### Exercise objective:
Exactly the lines from the one holding "Task: Expand the" through the last line of the listing below must appear in the answer, and no pictures.

· · · · · · ·

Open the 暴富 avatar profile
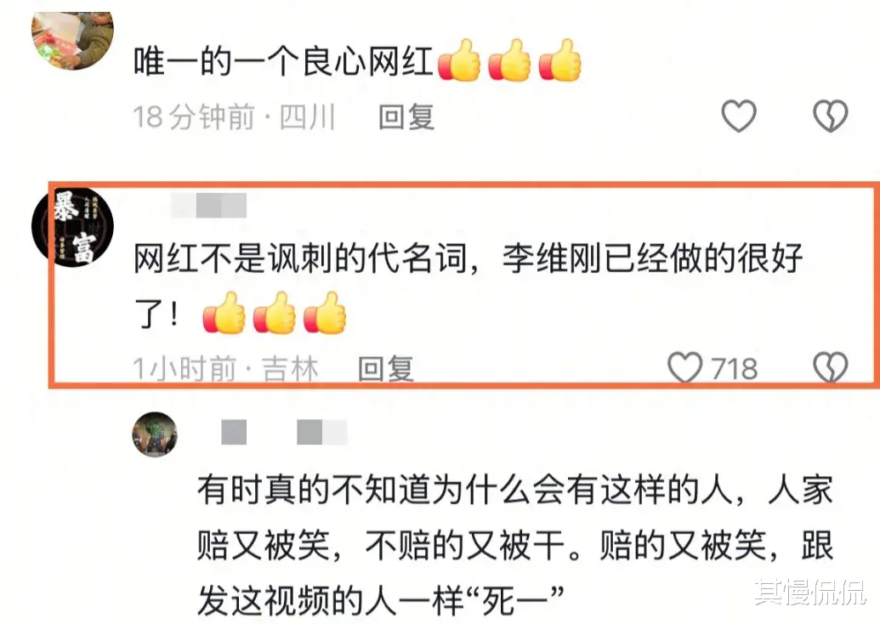Image resolution: width=880 pixels, height=624 pixels. click(72, 227)
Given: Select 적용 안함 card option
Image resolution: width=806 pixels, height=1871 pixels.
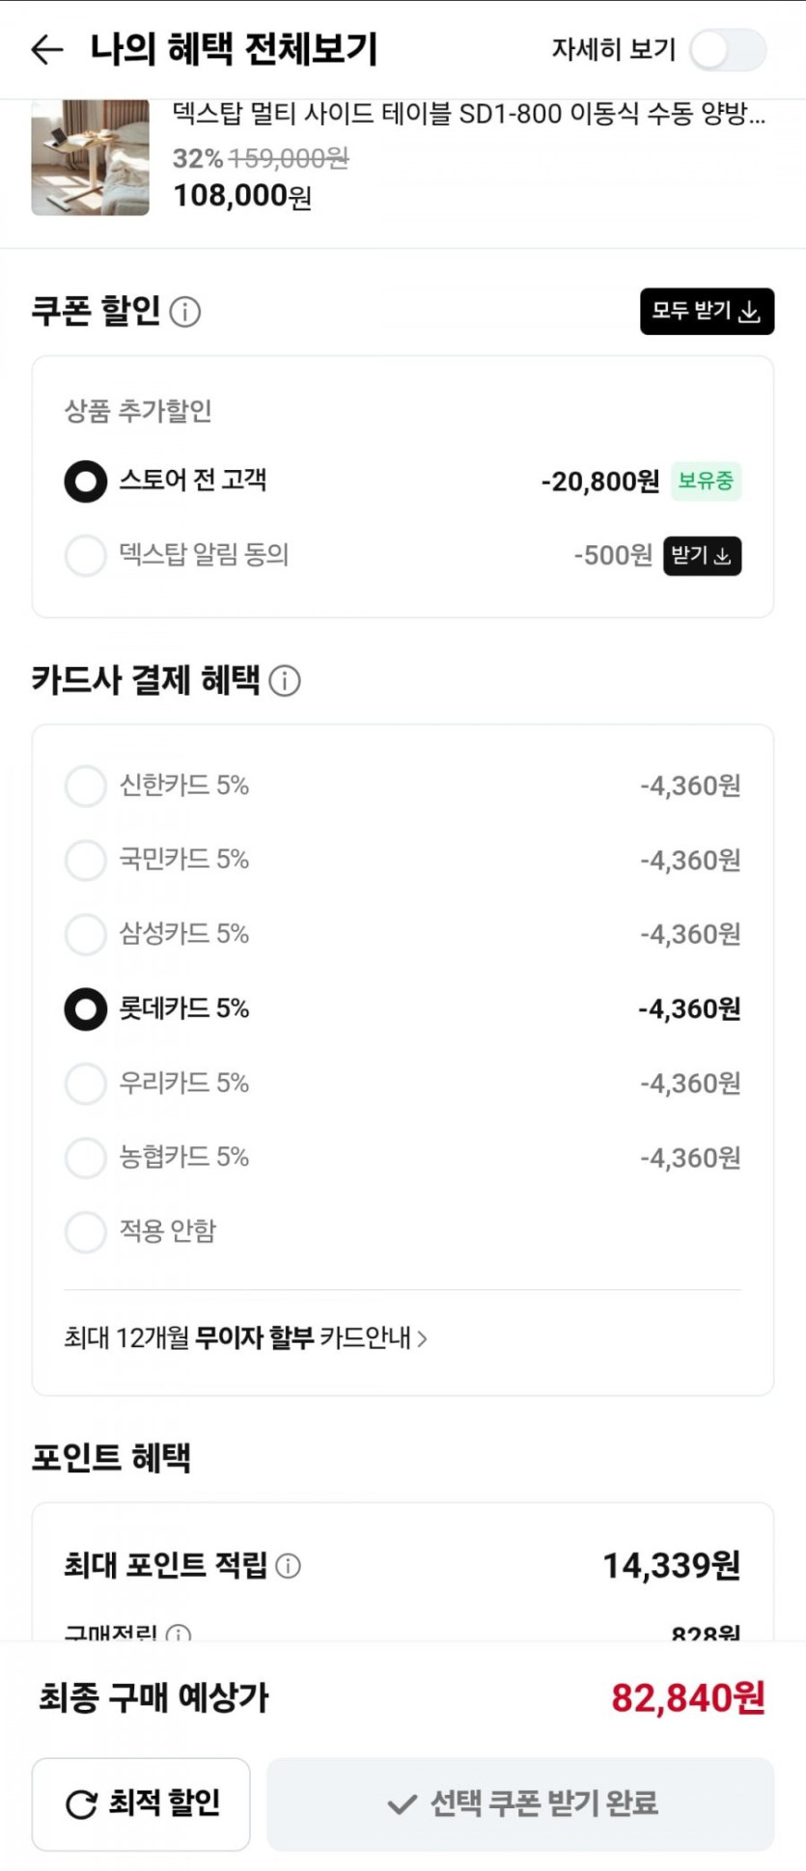Looking at the screenshot, I should click(86, 1231).
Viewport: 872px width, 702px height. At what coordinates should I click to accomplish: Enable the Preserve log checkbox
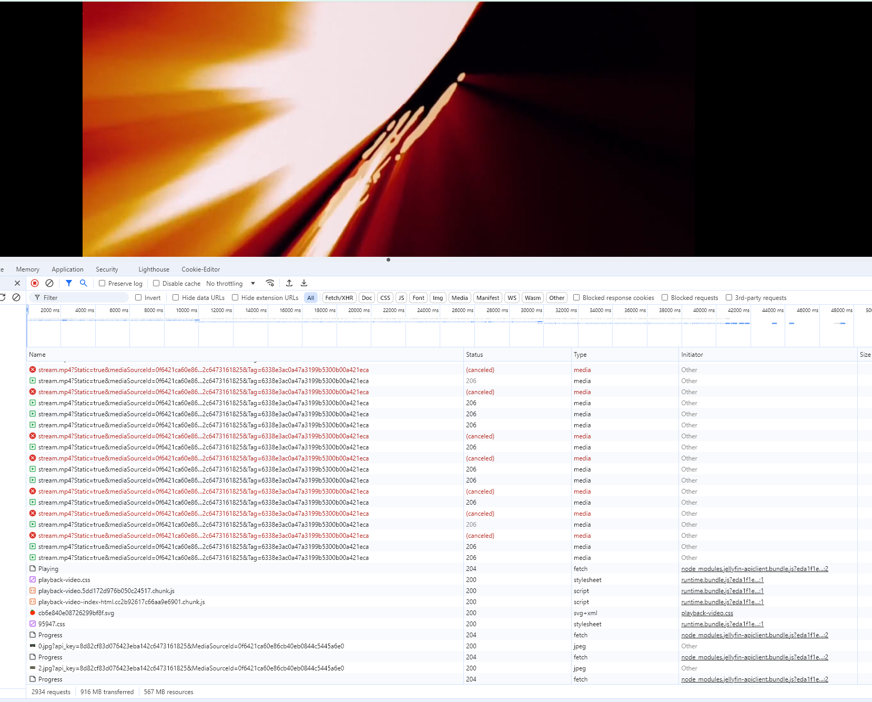point(103,283)
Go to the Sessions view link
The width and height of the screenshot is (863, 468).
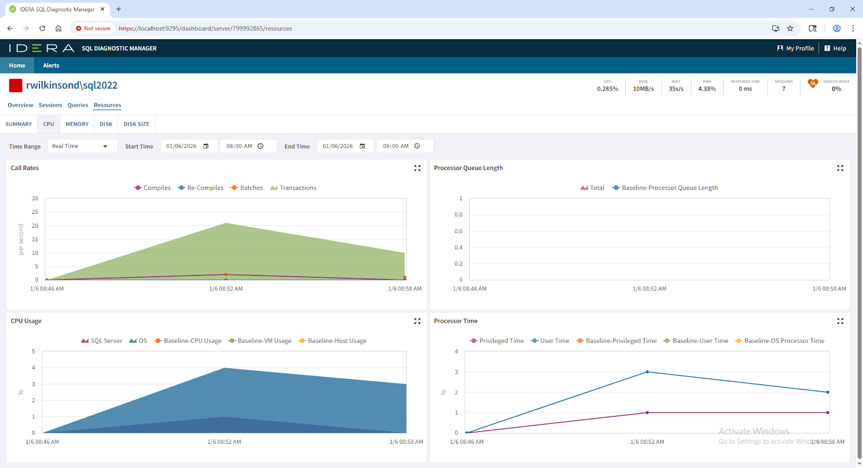point(50,105)
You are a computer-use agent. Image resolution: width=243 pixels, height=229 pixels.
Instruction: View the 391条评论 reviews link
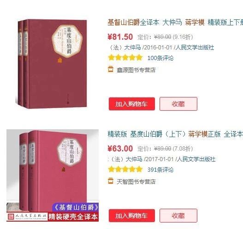(x=160, y=169)
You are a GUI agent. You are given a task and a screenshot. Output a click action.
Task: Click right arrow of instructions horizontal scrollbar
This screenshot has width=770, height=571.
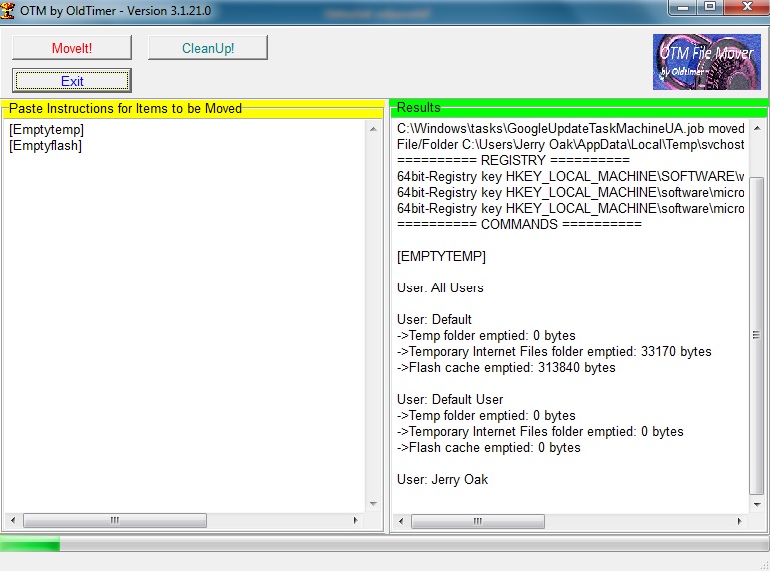355,521
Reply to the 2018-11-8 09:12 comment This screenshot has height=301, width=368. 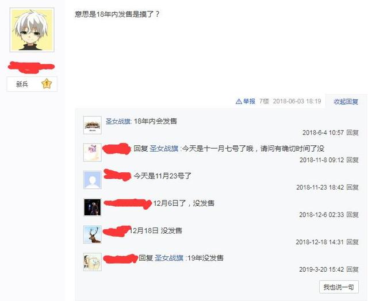pyautogui.click(x=352, y=160)
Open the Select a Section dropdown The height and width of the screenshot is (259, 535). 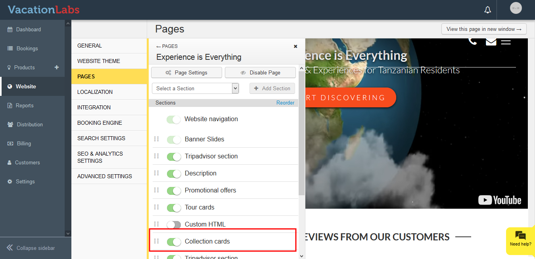click(195, 88)
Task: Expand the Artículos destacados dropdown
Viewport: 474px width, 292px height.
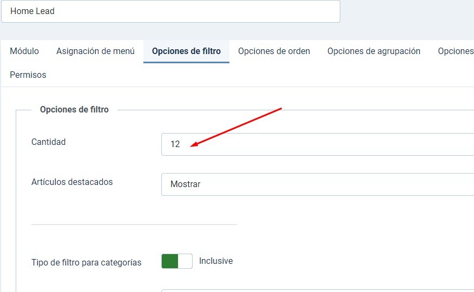Action: click(x=317, y=184)
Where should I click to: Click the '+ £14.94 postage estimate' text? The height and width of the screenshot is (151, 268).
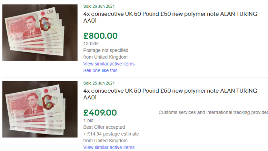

· · · · · · ·

### Answer for this exercise:
Task: Expand the Artículos destacados dropdown
Viewport: 474px width, 292px height.
Action: click(x=317, y=184)
Where should I click to: Click the '+ £14.94 postage estimate' text? The height and width of the screenshot is (151, 268).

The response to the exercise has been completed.